I can’t be the only one all to often confronted by heaps of unwanted items such as soil, rubble and plasterboard while driving through what should be our picturesque countryside. Whilst this positive news to battle waste crimes should be welcomed, it comes at a time when the county council is introducing new charges for disposing of these items at its recycling centres which, in turn, will almost undoubtedly lead to a rise in the amount of wasted dumped in our county.
Kent is the Garden of England yet there are nearly 20,000 incidents of fly-tipping a year. It causes enormous harm to the environment as well as costing a fortune to clean up, especially if hazardous materials are involved.

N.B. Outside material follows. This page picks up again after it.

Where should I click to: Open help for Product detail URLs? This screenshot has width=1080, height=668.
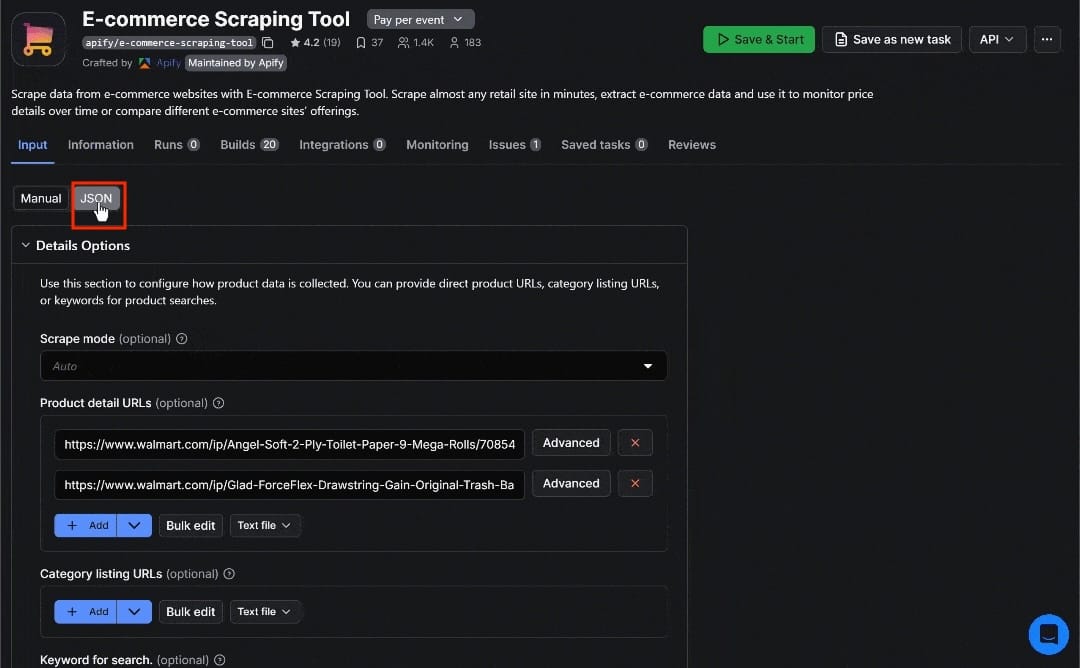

CLA South East, which represents landowners, farmers and rural businesses across Kent, is now calling on councils and courts to take robust action to deter potential fly-tippers. "We appreciate that councils have budgetary pressures, but failing to tackle the menace of fly-tipping could ultimately make their financial situations worse if it means they end up facing increased clean-ups costs dealing with more dumped rubbish. The message needs to be sent loud and clear that dumping waste will not be tolerated, and those who do it will be prosecuted," it says.